Returns a JSON object from the openai api response. You'll need to get the openAIResponse
['choices'][0]["message"]['content'] if you're using the ChatCompletion endpoint
or openAIResponse['choices'][0]["text"] if you're just using the Completion endpoint.
"""
# Now try and load it as a JSON object
try:
# Remove or escape control characters
json_bytes = json_text.encode('utf-8')
json_text = json_bytes.decode('unicode_escape')
# Remove trailing comma if it exists
if json_text[-2] == ",":
json_text = json_text[:-2] + "}"
# If it's not just json, try and find the json in the string
json_start = json_text.find("{")
json_end = json_text.rfind("}") + 1
json_str = json_text[json_start:json_end]
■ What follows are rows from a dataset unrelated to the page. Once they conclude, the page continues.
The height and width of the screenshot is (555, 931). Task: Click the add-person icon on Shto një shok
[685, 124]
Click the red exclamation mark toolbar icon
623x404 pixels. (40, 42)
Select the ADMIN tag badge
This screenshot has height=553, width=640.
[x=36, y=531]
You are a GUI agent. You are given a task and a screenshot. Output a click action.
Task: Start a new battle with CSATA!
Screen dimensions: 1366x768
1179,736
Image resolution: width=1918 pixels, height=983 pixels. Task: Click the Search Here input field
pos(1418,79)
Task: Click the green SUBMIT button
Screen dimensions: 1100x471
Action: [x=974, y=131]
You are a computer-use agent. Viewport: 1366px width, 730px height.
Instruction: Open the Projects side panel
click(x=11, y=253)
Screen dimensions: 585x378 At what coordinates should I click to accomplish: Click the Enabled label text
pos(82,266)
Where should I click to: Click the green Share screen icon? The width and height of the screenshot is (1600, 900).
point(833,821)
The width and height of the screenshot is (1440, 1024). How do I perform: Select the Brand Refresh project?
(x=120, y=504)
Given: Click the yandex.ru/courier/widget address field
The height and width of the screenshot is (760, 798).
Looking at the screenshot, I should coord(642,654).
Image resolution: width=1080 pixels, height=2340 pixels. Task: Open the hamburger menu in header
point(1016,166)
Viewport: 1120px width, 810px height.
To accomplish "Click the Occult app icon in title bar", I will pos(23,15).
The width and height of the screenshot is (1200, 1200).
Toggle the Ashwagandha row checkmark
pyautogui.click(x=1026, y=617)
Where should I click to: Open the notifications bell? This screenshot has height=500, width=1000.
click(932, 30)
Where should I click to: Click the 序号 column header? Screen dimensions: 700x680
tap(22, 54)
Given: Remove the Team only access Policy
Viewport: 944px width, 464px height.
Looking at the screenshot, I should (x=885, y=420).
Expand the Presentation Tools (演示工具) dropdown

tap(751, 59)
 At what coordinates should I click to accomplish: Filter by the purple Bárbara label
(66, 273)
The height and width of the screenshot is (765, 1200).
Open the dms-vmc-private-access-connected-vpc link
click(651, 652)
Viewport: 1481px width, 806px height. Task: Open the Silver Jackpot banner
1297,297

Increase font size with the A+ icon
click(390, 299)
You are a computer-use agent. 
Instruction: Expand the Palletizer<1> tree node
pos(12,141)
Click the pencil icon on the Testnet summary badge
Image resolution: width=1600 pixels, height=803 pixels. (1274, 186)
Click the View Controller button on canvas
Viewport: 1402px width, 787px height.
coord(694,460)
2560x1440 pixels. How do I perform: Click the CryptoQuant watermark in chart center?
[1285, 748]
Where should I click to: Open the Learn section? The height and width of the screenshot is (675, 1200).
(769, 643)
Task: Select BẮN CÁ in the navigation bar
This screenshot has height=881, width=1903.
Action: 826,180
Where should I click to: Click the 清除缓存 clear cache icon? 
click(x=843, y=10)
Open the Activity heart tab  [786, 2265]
# strict=false because we're not sure if it's valid json
return json.loads(json_str, strict=False)
except Exception as e:
print(f"Unable to find any JSON: {e}.")
return None
If you want to use priming, you have to send them to the openai.ChatCompletion.create
endpoint (the openai.Completion.create
doesn't support priming like the below, although you can prime with a standard prompt). Priming is an important part of working with LLMs and can save you a bunch of time writing prompts, here's an example:
priming_sequence = [
{"role": "system", "content": "You are an AI writer. You write business documents that are relevant to a certain standard I will provide later."},
{"role": "user", "content": "Mike: Hi, I'm a programmer setting up your environment."},
{"role": "assistant", "content": "It's nice to meet you."},
{"role": "user", "content": f"Mike: I will provide you a [title] of a blogpost. I want you to provide at least 500 words of [content] for that blogpost. To help you, you will receive the title of the blog and the top of the blog"},
{"role": "assistant", "content": "OK, I understand."},
{"role": "user", "content": 'A computer will read your response, so I need you to respond to me with ONLY a JSON object and NOTHING ELSE. The next thing I send is an example of what I want you to return. '},
{"role": "user", "content": '{"[title]": "[content]"}'},
{"role": "assistant", "content": "OK, I understand."},
]
priming_sequence.append(
{"role": "user", "content": f"The [title] is 'How I like to clean my shoes'. The title of the blog is 'Mikes Housework Blog', the topic of the blog is 'Housework, Cleaning and Home Maintenance'"},
)
options = {
"messages": priming_sequence,
"temperature": 1,
"max_tokens": 2048,
"n": 1,
"stop": None,
}
Note the use of [title] and [content]. While I'm not sure if GPT treats these as variables, I've had more success with getting actually usable JSON by using these.